Why Do We Use a Diamond Ring? Tracing the History of Today’s Marriage Proposal
According to recent statistics, about 80% of American brides get diamond engagement rings, and between 80% and 90% of them prefer a diamond-set ring over every other gemstone. The time-honored tradition of proposing with a diamond ring seems to have been with us forever, but when did it really begin? And how was the tradition kept over the years?
According to a recent Reader’s Digest piece on the subject, proposing with an engagement ring dates back to the ancient Egyptians. They believed circles were symbols of eternity, and couples exchanged rings made out of braided reeds, wearing them on the left hand ring finger. There’s even a charming little explanation for that, as well: the left hand ring finger apparently had a vein “that ran directly to the heart, later named Vena amoris”.
Centuries later, the ancient Romans gave another boost to the tradition. Around the 2nd century B.C., Roman men gave their beloved betrothal rings – instead of just giving money or a valuable object.

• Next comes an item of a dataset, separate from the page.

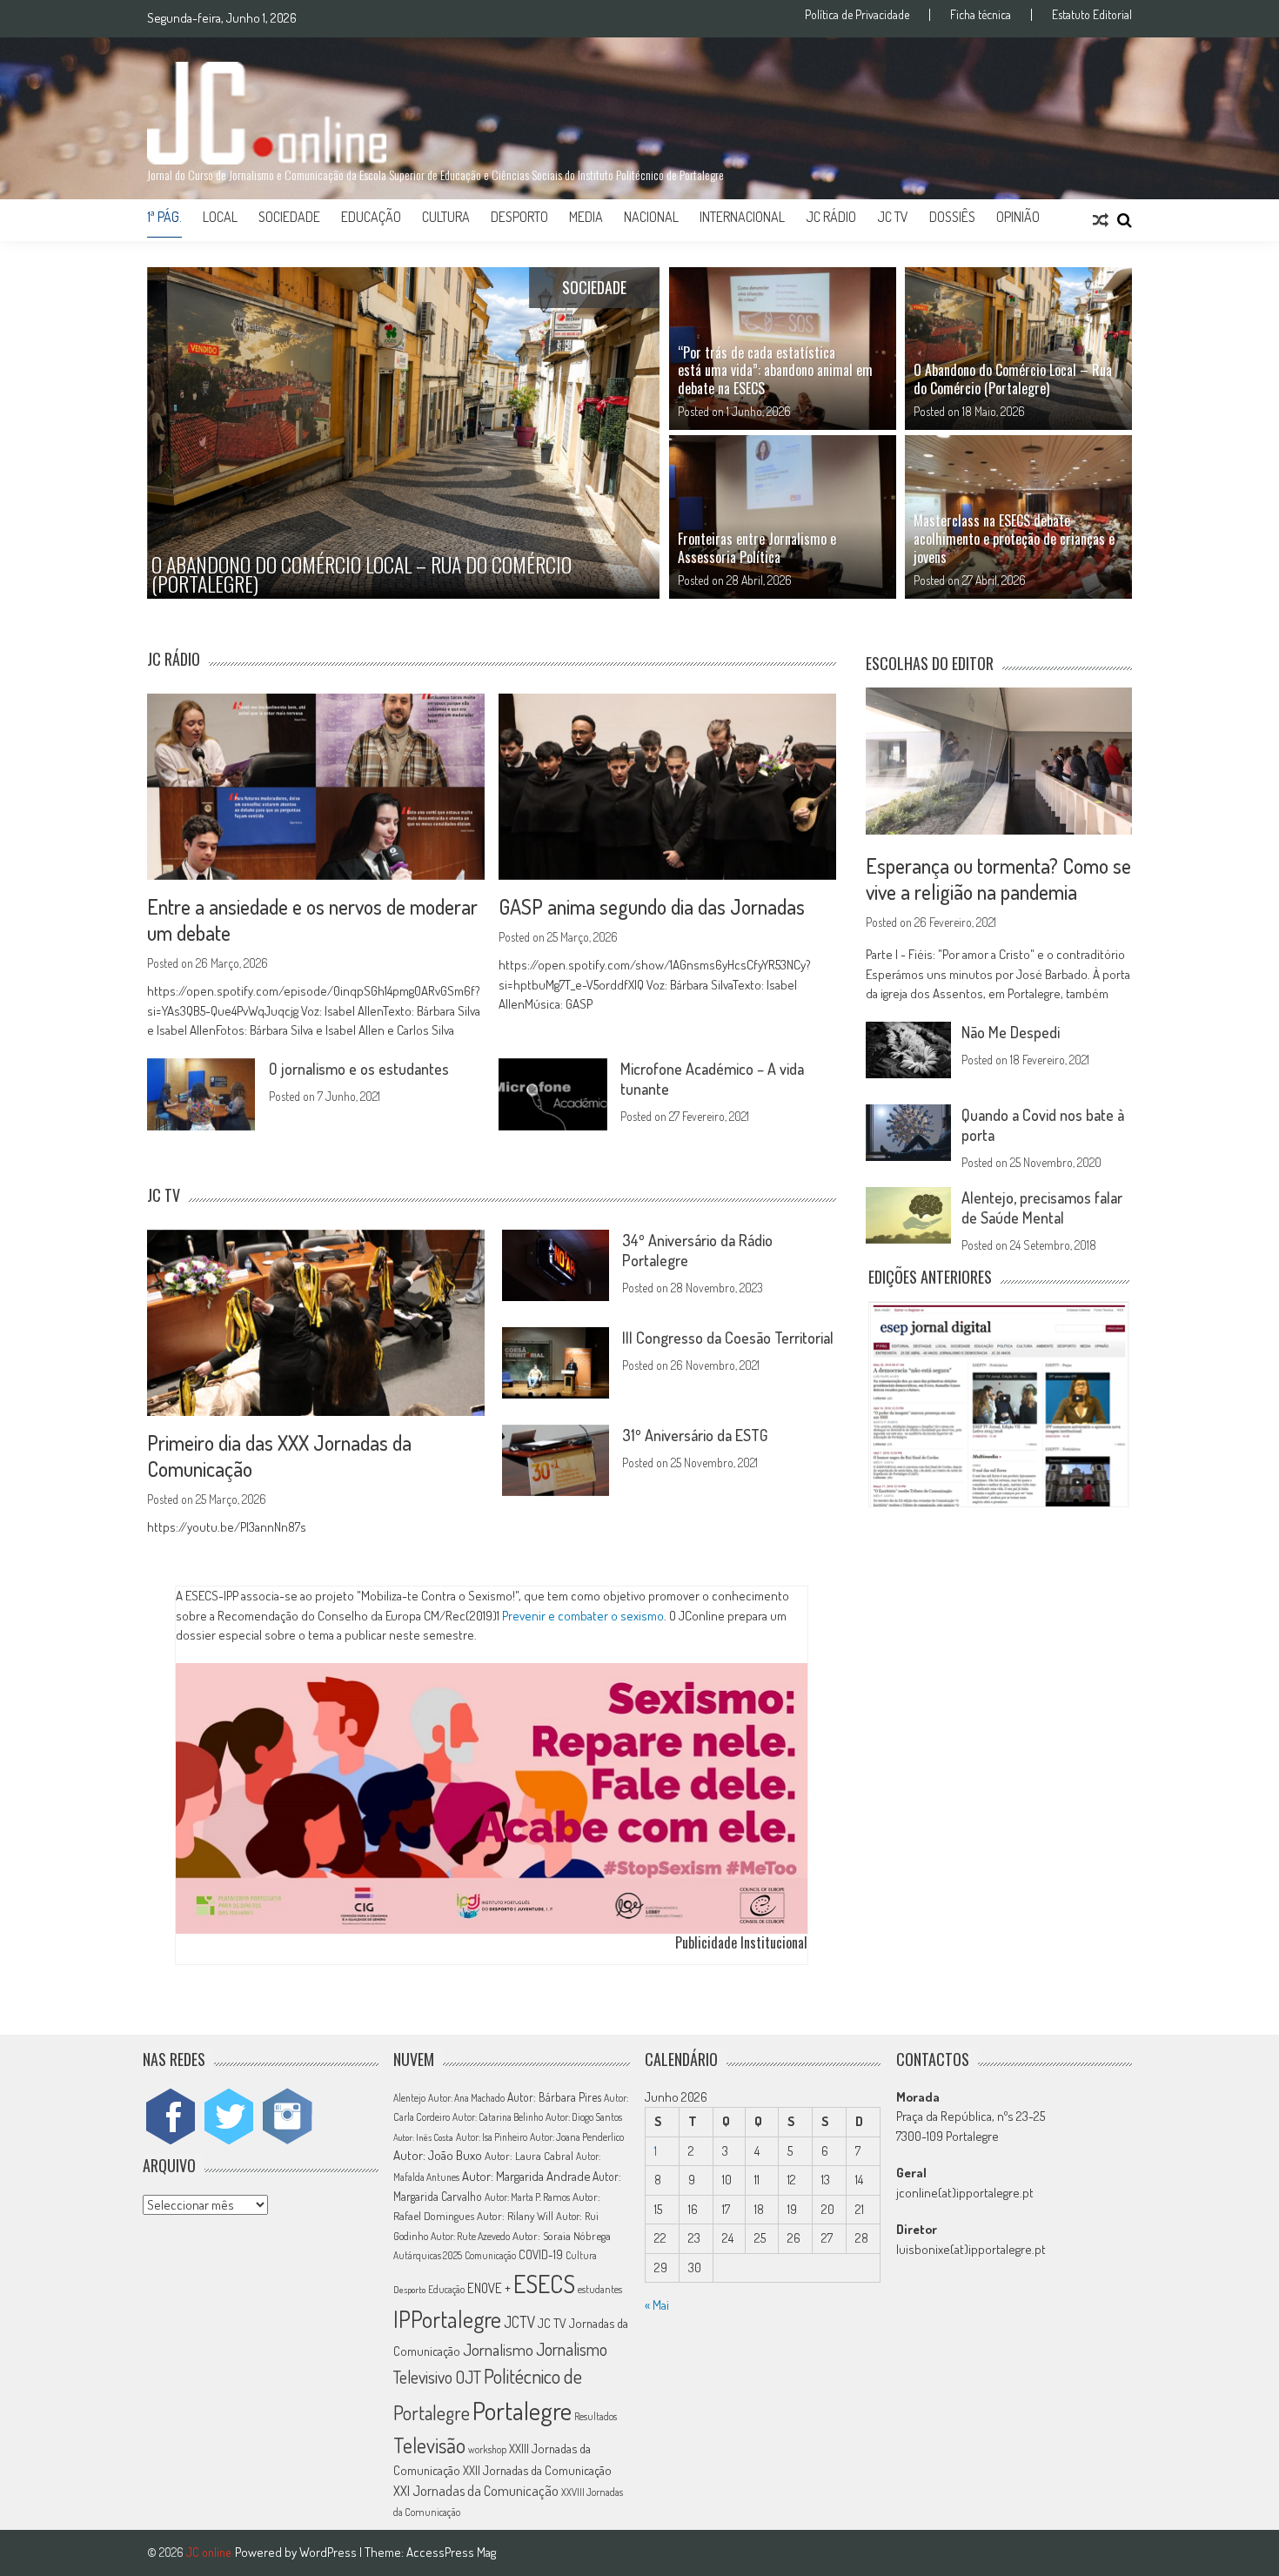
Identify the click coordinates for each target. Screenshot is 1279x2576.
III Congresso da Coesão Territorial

This, however, was more a symbol of ownership than romantic love: once the brides were at home, they exchanged their gold ring with an iron ring, signifying the bride’s binding legal agreement to her husband.

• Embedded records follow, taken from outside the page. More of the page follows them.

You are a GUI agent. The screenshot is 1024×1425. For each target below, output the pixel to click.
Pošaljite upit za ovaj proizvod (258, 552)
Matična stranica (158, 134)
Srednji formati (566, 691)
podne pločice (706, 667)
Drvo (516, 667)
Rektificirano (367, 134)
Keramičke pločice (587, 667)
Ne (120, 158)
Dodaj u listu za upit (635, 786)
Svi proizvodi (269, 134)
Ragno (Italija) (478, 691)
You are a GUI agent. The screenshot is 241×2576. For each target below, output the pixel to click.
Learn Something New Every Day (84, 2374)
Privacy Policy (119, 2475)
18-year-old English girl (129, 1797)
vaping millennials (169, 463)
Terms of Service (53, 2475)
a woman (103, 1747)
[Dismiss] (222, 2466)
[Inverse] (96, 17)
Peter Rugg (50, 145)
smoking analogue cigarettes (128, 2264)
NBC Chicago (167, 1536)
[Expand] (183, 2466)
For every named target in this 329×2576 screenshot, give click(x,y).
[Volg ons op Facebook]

Diamonds in engagement rings are a whole other story, and much more recent. One of the first documented uses of diamond engagement ring occurred in 1477, when the Archduke Maximilian of Austria proposed to Mary of Burgundy with a ring set with thin, flat pieces of diamonds in the shape of an “M”. The Austrian started the trend which gained ground among the nobility of Europe, who gradually introduced more and more precious gems into their jewelry.

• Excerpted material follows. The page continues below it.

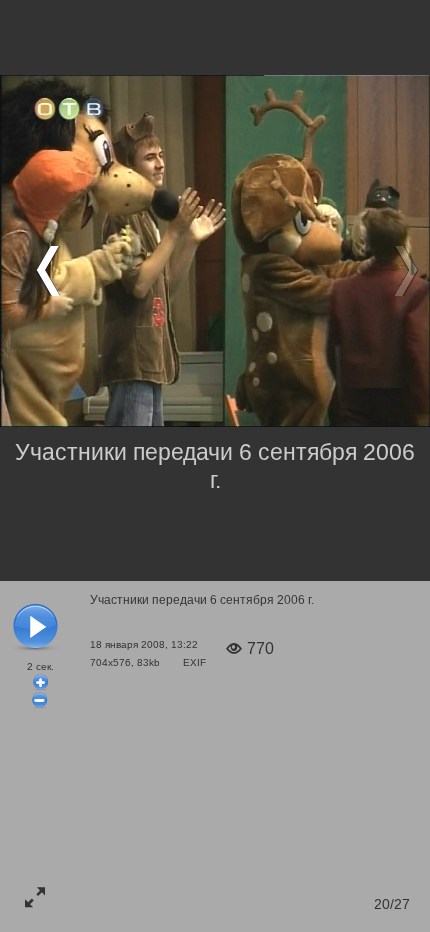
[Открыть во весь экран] (35, 897)
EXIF (194, 662)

The biggest and most recent boost to the diamond engagement ring was given for purely commercial reasons. Trying to market their diamonds to the everyman and everywoman in the US, giant mining company De Beers launched an ad campaign during the Great Depression under the slogan “A diamond is forever”. The rest is history: By the early 1940s, engagement rings become the leading line of jewelry in most department stores.